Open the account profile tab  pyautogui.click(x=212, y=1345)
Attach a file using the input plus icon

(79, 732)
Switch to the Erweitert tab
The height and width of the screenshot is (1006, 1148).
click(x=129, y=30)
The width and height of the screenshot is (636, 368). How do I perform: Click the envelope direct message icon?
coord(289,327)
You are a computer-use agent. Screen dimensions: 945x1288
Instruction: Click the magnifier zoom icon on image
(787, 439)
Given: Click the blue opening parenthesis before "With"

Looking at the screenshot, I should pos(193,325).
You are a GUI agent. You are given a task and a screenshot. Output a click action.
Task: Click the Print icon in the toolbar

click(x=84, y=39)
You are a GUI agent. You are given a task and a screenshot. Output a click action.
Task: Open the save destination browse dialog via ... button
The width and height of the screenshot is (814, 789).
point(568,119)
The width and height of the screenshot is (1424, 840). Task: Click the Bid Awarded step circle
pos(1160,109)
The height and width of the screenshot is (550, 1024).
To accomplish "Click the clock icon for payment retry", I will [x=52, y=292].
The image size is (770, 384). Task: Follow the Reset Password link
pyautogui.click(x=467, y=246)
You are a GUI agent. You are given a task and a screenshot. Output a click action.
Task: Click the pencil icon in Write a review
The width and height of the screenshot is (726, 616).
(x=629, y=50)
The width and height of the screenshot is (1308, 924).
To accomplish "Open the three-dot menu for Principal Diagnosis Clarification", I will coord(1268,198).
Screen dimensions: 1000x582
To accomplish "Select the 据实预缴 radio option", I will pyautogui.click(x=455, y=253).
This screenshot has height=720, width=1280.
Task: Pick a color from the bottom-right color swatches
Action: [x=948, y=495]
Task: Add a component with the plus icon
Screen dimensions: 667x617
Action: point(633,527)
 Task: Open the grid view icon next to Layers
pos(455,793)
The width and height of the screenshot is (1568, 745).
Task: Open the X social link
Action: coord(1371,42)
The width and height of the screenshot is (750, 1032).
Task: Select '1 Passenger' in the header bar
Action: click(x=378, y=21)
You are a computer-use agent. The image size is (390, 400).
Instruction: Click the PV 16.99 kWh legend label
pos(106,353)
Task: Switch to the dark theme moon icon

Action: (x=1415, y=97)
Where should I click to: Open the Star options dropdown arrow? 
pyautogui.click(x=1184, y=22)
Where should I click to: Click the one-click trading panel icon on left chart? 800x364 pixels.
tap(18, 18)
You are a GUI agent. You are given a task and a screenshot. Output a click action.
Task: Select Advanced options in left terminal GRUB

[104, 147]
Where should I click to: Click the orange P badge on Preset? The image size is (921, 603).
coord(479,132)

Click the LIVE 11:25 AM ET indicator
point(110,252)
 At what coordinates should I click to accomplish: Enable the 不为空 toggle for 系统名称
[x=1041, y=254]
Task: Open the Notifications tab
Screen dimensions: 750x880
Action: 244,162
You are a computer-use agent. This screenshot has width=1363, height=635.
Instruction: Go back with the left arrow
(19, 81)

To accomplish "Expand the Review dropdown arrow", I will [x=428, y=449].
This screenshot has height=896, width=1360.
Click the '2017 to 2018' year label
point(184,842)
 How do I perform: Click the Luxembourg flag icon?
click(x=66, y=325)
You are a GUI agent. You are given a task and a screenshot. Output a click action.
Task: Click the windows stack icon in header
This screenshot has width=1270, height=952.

================================

Please revise the listing above so that every "GUI agent" becomes "desktop agent", with everything else left unchanged.

Open the account profile tab  pyautogui.click(x=212, y=1345)
Attach a file using the input plus icon

(79, 732)
Switch to the Erweitert tab
The height and width of the screenshot is (1006, 1148).
click(x=129, y=30)
The width and height of the screenshot is (636, 368). How do I perform: Click the envelope direct message icon?
coord(289,327)
You are a computer-use agent. Screen dimensions: 945x1288
Instruction: Click the magnifier zoom icon on image
(787, 439)
Given: Click the blue opening parenthesis before "With"

Looking at the screenshot, I should pos(193,325).
You are a desktop agent. You are given a task and a screenshot. Output a click action.
Task: Click the Print icon in the toolbar

click(x=84, y=39)
You are a desktop agent. You are given a task and a screenshot. Output a click action.
Task: Open the save destination browse dialog via ... button
The width and height of the screenshot is (814, 789).
point(568,119)
The width and height of the screenshot is (1424, 840). Task: Click the Bid Awarded step circle
pos(1160,109)
The height and width of the screenshot is (550, 1024).
To accomplish "Click the clock icon for payment retry", I will [x=52, y=292].
The image size is (770, 384). Task: Follow the Reset Password link
pyautogui.click(x=467, y=246)
You are a desktop agent. You are given a task and a screenshot. Output a click action.
Task: Click the pencil icon in Write a review
The width and height of the screenshot is (726, 616).
(x=629, y=50)
The width and height of the screenshot is (1308, 924).
To accomplish "Open the three-dot menu for Principal Diagnosis Clarification", I will coord(1268,198).
Screen dimensions: 1000x582
To accomplish "Select the 据实预缴 radio option", I will pyautogui.click(x=455, y=253).
This screenshot has height=720, width=1280.
Task: Pick a color from the bottom-right color swatches
Action: [x=948, y=495]
Task: Add a component with the plus icon
Screen dimensions: 667x617
Action: point(633,527)
 Task: Open the grid view icon next to Layers
pos(455,793)
The width and height of the screenshot is (1568, 745).
Task: Open the X social link
Action: coord(1371,42)
The width and height of the screenshot is (750, 1032).
Task: Select '1 Passenger' in the header bar
Action: click(x=378, y=21)
You are a computer-use agent. The image size is (390, 400).
Instruction: Click the PV 16.99 kWh legend label
pos(106,353)
Task: Switch to the dark theme moon icon

Action: (x=1415, y=97)
Where should I click to: Open the Star options dropdown arrow? 
pyautogui.click(x=1184, y=22)
Where should I click to: Click the one-click trading panel icon on left chart? 800x364 pixels.
tap(18, 18)
You are a desktop agent. You are given a task and a screenshot. Output a click action.
Task: Select Advanced options in left terminal GRUB

[104, 147]
Where should I click to: Click the orange P badge on Preset? The image size is (921, 603).
coord(479,132)

Click the LIVE 11:25 AM ET indicator
point(110,252)
 At what coordinates should I click to accomplish: Enable the 不为空 toggle for 系统名称
[x=1041, y=254]
Task: Open the Notifications tab
Screen dimensions: 750x880
Action: 244,162
You are a computer-use agent. This screenshot has width=1363, height=635.
Instruction: Go back with the left arrow
(19, 81)

To accomplish "Expand the Review dropdown arrow", I will [x=428, y=449].
This screenshot has height=896, width=1360.
Click the '2017 to 2018' year label
point(184,842)
 How do I perform: Click the Luxembourg flag icon?
click(x=66, y=325)
You are a desktop agent. You are given a task and a screenshot. Output a click action.
Task: Click the windows stack icon in header
This screenshot has width=1270, height=952.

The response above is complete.